Try it:
Nothing in the records may change when you print them out again.

-------- Records supplied --------

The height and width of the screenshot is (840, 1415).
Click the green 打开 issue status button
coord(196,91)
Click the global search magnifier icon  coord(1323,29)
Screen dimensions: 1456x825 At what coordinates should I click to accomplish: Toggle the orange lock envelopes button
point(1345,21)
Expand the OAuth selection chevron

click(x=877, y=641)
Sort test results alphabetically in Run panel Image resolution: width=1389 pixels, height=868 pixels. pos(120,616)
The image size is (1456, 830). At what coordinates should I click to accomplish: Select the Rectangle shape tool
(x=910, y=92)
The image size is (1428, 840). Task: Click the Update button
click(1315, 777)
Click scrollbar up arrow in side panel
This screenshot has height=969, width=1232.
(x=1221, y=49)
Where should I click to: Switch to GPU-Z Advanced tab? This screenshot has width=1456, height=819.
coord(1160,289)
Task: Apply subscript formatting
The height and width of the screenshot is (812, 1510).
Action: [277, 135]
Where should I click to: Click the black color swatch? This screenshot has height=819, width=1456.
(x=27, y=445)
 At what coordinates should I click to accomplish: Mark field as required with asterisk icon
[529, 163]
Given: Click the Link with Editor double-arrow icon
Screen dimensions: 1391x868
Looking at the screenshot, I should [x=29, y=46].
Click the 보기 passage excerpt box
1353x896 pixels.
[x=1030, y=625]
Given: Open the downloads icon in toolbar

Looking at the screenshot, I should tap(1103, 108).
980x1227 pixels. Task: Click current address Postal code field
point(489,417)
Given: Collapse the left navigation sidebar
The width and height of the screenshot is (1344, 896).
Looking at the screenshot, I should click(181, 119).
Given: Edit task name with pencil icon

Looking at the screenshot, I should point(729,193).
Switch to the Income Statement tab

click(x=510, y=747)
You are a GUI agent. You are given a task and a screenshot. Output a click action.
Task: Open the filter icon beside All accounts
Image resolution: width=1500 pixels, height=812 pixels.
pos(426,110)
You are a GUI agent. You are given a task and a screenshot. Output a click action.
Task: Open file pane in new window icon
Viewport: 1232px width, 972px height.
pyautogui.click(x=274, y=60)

--------

Solution:
The height and width of the screenshot is (840, 1415).
Click the green 打开 issue status button
coord(196,91)
Click the global search magnifier icon  coord(1323,29)
Screen dimensions: 1456x825 At what coordinates should I click to accomplish: Toggle the orange lock envelopes button
point(1345,21)
Expand the OAuth selection chevron

click(x=877, y=641)
Sort test results alphabetically in Run panel Image resolution: width=1389 pixels, height=868 pixels. pos(120,616)
The image size is (1456, 830). At what coordinates should I click to accomplish: Select the Rectangle shape tool
(x=910, y=92)
The image size is (1428, 840). Task: Click the Update button
click(1315, 777)
Click scrollbar up arrow in side panel
This screenshot has height=969, width=1232.
(x=1221, y=49)
Where should I click to: Switch to GPU-Z Advanced tab? This screenshot has width=1456, height=819.
coord(1160,289)
Task: Apply subscript formatting
The height and width of the screenshot is (812, 1510).
Action: [277, 135]
Where should I click to: Click the black color swatch? This screenshot has height=819, width=1456.
(x=27, y=445)
 At what coordinates should I click to accomplish: Mark field as required with asterisk icon
[529, 163]
Given: Click the Link with Editor double-arrow icon
Screen dimensions: 1391x868
Looking at the screenshot, I should [x=29, y=46].
Click the 보기 passage excerpt box
1353x896 pixels.
[x=1030, y=625]
Given: Open the downloads icon in toolbar

Looking at the screenshot, I should tap(1103, 108).
980x1227 pixels. Task: Click current address Postal code field
point(489,417)
Given: Collapse the left navigation sidebar
The width and height of the screenshot is (1344, 896).
Looking at the screenshot, I should click(181, 119).
Given: Edit task name with pencil icon

Looking at the screenshot, I should point(729,193).
Switch to the Income Statement tab

click(x=510, y=747)
You are a GUI agent. You are given a task and a screenshot. Output a click action.
Task: Open the filter icon beside All accounts
Image resolution: width=1500 pixels, height=812 pixels.
pos(426,110)
You are a GUI agent. You are given a task and a screenshot. Output a click action.
Task: Open file pane in new window icon
Viewport: 1232px width, 972px height.
pyautogui.click(x=274, y=60)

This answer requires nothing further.